There are several important things to note about these results. First, the Cretaceous and Tertiary periods were defined by geologists in the early 1800s. The boundary between these periods (the K-T boundary) is marked by an abrupt change in fossils found in sedimentary rocks worldwide. Its exact location in the stratigraphic column at any locality has nothing to do with radiometric dating — it is located by careful study of the fossils and the rocks that contain them, and nothing more. Second, the radiometric age measurements, 187 of them, were made on 3 different minerals and on glass by 3 distinctly different dating methods (K-Ar and 40Ar/39Ar are technical variations that use the same parent-daughter decay scheme), each involving different elements with different half-lives. Furthermore, the dating was done in 6 different laboratories and the materials were collected from 5 different locations in the Western Hemisphere.
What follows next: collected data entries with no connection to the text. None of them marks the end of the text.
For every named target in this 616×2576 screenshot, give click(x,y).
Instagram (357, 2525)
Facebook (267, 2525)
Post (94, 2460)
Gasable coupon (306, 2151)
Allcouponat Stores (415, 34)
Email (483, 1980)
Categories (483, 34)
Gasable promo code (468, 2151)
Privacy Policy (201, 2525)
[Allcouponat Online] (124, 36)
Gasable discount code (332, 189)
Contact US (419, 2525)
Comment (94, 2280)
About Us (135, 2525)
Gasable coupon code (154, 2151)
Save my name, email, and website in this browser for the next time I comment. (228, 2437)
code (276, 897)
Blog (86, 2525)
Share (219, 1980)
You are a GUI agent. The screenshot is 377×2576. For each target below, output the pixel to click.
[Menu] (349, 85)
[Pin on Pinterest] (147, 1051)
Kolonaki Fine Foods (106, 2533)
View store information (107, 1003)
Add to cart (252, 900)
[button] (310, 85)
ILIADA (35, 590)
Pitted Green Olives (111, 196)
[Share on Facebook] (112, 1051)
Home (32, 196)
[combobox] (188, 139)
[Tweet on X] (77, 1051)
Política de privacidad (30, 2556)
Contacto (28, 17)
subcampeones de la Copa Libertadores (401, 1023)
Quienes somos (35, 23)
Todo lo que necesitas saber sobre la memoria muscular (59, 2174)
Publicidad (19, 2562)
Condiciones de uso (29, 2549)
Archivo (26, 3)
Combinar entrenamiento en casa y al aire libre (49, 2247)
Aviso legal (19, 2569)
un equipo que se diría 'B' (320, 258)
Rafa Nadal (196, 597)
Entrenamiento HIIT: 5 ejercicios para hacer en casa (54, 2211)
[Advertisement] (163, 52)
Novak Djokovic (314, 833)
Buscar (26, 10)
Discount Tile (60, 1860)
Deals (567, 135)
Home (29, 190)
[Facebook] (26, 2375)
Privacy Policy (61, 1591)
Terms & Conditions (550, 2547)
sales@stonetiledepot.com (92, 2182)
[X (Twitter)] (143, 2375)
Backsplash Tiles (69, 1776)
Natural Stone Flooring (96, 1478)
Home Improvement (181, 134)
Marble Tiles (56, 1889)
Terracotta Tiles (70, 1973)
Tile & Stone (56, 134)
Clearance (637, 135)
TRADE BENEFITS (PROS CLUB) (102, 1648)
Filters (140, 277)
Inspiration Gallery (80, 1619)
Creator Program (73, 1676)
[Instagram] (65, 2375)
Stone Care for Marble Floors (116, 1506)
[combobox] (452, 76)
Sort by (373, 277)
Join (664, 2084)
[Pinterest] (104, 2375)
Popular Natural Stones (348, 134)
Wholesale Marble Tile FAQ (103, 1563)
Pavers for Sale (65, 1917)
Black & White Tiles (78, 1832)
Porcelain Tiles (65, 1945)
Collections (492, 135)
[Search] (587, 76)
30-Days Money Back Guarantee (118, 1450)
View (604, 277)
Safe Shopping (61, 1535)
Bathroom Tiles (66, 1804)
REIDITE (METAMORPHIC ZIRCON)
Reidite is a rare mineral, a dense form (polymorph) of the fairly tough gemstone zircon, which is produced when the latter is subjected to very high pressures. Reidite has been found only in four crater impacts: the Chesapeake Bay Crater in Virginia, Ries Crater in Germany, Xiuyan Crater in China, and Rock Elm Crater in Wisconsin in the United States (Wiki).
Zircon transforms into reidite when meteorites slam into the ground because shock waves from the impact cause a dramatic increase in temperature and pressure at the site. The high pressures cause the building blocks of the mineral to rearrange, becoming tightly repacked. The resulting mineral is similar in composition to zircon, but around 10% more dense. Reidite can also be formed under high-pressure or shock recovery laboratory experiments. In fact, reidite was only known from lab-made samples for around 30 years before it was first discovered in nature in 2001 (Reidite was finally identified in nature starting in 2001, at three impact sites: the Chesapeake Bay Crater in Virginia, Ries Crater in Germany and Xiuyan Crater in China.).